Premium decreases should be “on an average basis, probably high single digits to low double-digit percentage decreases,” Mr. Ellis said. Some accounts could see rates fall up to 20% “based upon good solid competition in the marketplace.”
“For 2014, we are definitely in a rate decrease environment,” said David Finnis, Atlanta-based national property practice leader at Willis North America Inc. Willis clients saw property rates fall 7.5% to 12% through June 30, he said.
However, catastrophe-exposed accounts will find a somewhat “less friendly” market than those without catastrophe exposure, Mr. Finnis said. “As one would expect, premiums are still higher in high-catastrophe areas like Florida and California vs. noncatastrophe areas like the Midwest,” he said.
Stewart Ellenberg, risk manager for the city of Boulder, Colorado said the city was fortunate to renew with a “slight” rate increase despite a large property insurance claim related to the September 2013 flood in the region. Likewise, Union County, North Carolina renewed its commercial property coverage for a 2% price increase, but deductibles for flooding and earthquake each doubled to $50,000, said Tiffany Allen, the county’s risk manager.
Looking ahead, about the only thing that could turn the market would be a major hurricane or other disaster. “If there are no catastrophe events, we predict that you’re going to be looking at double-digit decreases for the remainder of the year,” said Al Tobin, New York-based managing principal of Aon Risk Solutions’ property practice. “Double-digit decreases will continue,” approaching 20% for some accounts, he said.
“There’s just so much capacity in the property market right now, between incumbent insurers wanting to increase their lines or new underwriters trying to get on to the accounts,” Mr. Finnis said.
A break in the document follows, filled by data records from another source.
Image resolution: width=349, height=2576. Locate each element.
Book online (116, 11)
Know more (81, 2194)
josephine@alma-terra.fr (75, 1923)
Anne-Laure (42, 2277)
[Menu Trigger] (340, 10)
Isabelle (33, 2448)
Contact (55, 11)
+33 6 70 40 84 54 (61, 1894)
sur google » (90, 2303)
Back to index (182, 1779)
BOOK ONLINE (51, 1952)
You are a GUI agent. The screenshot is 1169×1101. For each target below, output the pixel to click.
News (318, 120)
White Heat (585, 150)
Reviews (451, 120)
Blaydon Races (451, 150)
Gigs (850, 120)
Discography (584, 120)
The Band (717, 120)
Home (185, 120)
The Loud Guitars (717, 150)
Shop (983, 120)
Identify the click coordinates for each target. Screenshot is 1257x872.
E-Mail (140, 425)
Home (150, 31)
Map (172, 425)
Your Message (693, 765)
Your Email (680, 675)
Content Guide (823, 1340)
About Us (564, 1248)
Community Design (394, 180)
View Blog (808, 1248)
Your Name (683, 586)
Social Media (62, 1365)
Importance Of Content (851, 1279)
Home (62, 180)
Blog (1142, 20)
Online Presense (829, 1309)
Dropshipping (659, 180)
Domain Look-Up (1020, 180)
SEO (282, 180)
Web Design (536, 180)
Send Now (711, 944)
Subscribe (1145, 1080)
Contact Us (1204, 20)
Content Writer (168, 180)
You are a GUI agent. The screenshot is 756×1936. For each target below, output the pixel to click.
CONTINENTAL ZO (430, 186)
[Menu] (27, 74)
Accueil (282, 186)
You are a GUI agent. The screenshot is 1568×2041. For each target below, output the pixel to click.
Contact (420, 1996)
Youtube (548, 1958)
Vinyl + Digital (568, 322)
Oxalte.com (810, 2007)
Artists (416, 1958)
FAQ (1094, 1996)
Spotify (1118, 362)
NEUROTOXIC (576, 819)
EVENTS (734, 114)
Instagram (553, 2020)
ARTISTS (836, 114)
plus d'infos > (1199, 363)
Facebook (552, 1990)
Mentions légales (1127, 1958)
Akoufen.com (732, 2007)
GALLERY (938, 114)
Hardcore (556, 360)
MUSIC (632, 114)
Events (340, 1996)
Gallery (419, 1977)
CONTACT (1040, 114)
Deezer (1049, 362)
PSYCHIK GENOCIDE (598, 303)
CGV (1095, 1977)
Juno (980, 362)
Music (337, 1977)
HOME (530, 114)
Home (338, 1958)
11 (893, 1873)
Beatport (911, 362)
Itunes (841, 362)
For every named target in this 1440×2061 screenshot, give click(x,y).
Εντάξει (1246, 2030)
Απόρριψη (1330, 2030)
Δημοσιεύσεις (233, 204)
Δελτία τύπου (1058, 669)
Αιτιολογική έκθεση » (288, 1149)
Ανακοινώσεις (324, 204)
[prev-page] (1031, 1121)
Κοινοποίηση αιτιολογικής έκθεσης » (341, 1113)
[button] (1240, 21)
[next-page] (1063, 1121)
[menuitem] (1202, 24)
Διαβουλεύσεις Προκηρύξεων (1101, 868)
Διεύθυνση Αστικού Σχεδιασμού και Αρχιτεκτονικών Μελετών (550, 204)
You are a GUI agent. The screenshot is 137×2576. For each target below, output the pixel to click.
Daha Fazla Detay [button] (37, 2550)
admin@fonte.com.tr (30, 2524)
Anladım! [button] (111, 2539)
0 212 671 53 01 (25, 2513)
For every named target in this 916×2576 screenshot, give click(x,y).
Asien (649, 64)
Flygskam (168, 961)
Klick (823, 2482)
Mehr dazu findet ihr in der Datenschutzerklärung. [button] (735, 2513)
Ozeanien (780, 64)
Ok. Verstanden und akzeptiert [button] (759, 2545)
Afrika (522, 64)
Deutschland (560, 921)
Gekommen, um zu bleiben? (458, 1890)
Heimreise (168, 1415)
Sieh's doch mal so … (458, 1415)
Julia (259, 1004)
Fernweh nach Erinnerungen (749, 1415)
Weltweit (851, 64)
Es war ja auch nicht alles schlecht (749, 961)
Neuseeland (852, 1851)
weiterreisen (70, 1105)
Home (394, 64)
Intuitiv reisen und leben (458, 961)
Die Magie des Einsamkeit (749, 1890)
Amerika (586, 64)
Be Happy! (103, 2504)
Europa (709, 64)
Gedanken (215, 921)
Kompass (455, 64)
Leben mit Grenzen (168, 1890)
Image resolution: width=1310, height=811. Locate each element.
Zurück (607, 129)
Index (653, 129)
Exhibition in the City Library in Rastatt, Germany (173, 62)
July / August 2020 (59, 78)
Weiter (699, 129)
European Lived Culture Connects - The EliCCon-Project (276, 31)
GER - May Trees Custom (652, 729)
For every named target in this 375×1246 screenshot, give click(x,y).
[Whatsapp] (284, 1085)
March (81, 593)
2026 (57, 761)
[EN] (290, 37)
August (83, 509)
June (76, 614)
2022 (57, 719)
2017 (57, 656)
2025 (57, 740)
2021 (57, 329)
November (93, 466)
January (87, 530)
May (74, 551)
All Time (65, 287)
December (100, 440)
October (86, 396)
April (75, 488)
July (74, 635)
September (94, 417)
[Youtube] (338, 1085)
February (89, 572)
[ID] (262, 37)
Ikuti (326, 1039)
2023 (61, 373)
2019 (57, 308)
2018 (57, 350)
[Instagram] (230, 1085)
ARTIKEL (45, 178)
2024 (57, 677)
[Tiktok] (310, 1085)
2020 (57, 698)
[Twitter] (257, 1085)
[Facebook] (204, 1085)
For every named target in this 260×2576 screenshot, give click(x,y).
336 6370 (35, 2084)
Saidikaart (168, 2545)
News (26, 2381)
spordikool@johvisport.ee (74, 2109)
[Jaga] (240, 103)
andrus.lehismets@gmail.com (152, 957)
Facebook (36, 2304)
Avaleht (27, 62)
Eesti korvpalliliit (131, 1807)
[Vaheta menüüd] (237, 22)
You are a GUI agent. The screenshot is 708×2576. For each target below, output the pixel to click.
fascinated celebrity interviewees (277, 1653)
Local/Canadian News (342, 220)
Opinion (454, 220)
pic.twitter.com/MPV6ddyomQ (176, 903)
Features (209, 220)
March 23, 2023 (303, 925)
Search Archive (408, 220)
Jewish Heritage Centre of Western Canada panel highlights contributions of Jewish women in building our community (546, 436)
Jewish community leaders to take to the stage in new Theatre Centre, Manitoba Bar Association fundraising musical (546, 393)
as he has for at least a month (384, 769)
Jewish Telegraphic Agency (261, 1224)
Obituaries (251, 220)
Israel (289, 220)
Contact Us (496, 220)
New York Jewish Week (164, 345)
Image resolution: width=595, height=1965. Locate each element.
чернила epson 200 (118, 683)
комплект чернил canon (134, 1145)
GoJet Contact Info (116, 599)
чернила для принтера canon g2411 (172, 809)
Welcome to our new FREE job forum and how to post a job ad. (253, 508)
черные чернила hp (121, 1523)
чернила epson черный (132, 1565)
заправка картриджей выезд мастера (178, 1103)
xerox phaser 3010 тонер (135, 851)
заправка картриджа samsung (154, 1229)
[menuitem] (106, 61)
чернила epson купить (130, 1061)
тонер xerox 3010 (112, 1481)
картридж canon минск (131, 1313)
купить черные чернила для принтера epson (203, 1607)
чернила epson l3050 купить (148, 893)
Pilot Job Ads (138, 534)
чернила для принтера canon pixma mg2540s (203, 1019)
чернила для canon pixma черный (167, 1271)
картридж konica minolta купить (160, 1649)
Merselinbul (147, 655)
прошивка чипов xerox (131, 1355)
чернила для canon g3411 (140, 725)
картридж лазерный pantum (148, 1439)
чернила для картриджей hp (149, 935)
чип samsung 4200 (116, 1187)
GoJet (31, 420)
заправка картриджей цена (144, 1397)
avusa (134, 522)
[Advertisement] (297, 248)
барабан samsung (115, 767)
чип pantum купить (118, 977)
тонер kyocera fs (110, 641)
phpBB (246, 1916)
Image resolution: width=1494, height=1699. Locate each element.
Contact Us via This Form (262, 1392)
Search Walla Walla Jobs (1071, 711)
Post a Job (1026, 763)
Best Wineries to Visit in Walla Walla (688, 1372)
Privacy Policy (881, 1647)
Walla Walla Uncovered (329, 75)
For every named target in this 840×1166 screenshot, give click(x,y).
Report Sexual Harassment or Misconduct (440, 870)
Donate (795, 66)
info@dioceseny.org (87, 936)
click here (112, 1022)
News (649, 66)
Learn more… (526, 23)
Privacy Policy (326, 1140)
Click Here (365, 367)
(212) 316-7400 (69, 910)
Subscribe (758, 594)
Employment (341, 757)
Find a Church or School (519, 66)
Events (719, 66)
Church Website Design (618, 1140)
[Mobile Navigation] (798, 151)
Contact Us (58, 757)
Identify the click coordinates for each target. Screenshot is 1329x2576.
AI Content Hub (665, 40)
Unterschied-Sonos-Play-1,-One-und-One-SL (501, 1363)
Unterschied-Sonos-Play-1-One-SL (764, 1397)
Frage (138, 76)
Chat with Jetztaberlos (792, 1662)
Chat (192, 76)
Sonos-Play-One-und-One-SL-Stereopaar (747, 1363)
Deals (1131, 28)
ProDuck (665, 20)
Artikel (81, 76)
Mr. Tobin said, “What’s driving the market as much as anything is increased appetite among the top 10 catastrophe property carriers.”
“The absence of major losses … would be the No. 1 market driver, because that’s starting to attract capital,” Mr. Ellis said. “When looking at the results for 2013 combined with what we have seen in 2014 thus far, property is looking like a solid bet right now and is thus why we are seeing a lot of money or capital flowing into the property space.”
“If you take a step back, it’s how financial markets work,” said Cliff Gallant, an analyst at Nomura Securities International Inc. in San Francisco. “There’s been an area where profits have been pretty good in recent years relatively speaking and so capital is flowing there in different forms.”
“I think where there’s underwriting success, that attracts capital to those lines,” said James Auden, managing director at Fitch Ratings Inc. in Chicago. “So if you have large underwriting gains in a segment, existing players put more capital into those lines.”
Alternative capital flowing into the reinsurance space may reduce reinsurance pricing for primary insurers, but it has not significantly affected primary insurance prices. “Reinsurance is just one ingredient in the makeup of (primary insurance) costs,” Mr. Tobin said.
Also, there is no broad lingering effect from Superstorm Sandy on property pricing this year, Mr. Tobin said. “Insurance companies are more acutely aware of deductibles and limits, but price has not been affected,” he said.
“There is no Sandy hangover on pricing,” Mr. Finnis said. “The only lingering result is that individual insurers are no longer providing $100 million in limits in the areas that were affected.” Those policy limits now vary by account but usually range from $25 million to $50 million.
What’s more, the uncertainty of congressional renewal of the federal terrorism insurance backstop thus far has not caused property pricing movement. The backstop will expire at the end of the year unless Congress renews it. Renewal legislation has been introduced in the House and Senate.
“There has not been any effect on (property) pricing and there is not likely to be because there is more supply,” Mr. Tobin said of the federal terrorism program.